On Wednesday, the House Oversight and Government Reform Committee’s hearing on the widening Internal Revenue Service (IRS) conservative targeting scandal started with a bipartisan clash of statements blasting the IRS for its unwillingness to be forthcoming in congressional testimony thus far.
Rep. Jim Jordan (R-OH) destroyed the Administration’s claim that over 18 months of IRS targeting of conservative group was simply the work of “two rogue” IRS agents. Jordan pointed out that IRS top brass secretly coordinated to plant a question at a conference to break the IRS scandal, and yet the Administration expects Americans to believe that two “rogue agents” are to blame for the IRS’s targeting and harassment of over 500 organizations.

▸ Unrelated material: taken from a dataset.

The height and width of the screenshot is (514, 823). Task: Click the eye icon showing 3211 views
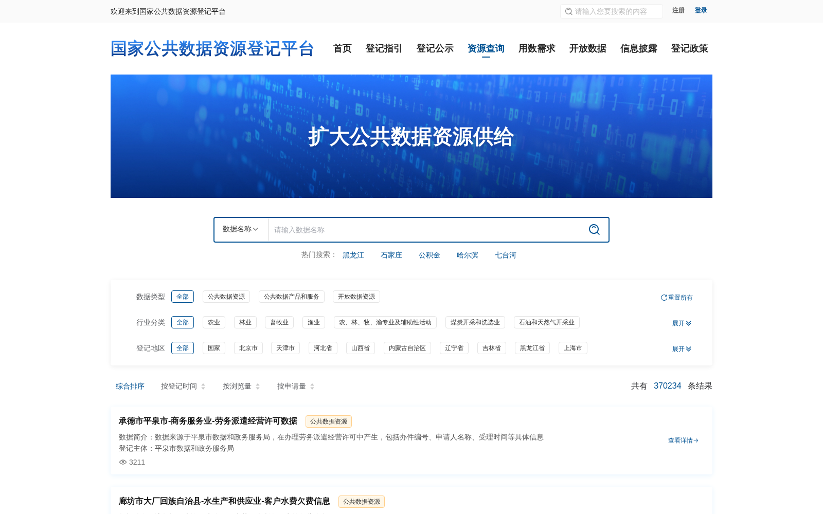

Outrage was bipartisan. Rep. Stephen Lynch (D-MA) said if witnesses today are not more forthcoming and stonewall the committee, “it will lead to a special prosecutor” in order “to get to the bottom of this” and “there will be hell to pay if that’s the route we go done.”
Update (11:25 a.m. EDT): Rep. Lynch later questioned former IRS Commissioner Douglas Shulman, and was dissatisfied with his explanation about why he had not informed Congress after learning in May 2012 that the IRS had been targeting conservative groups–subsequent to testifying in March 2012 that it had not. “You misled Congress!” Lynch exclaimed.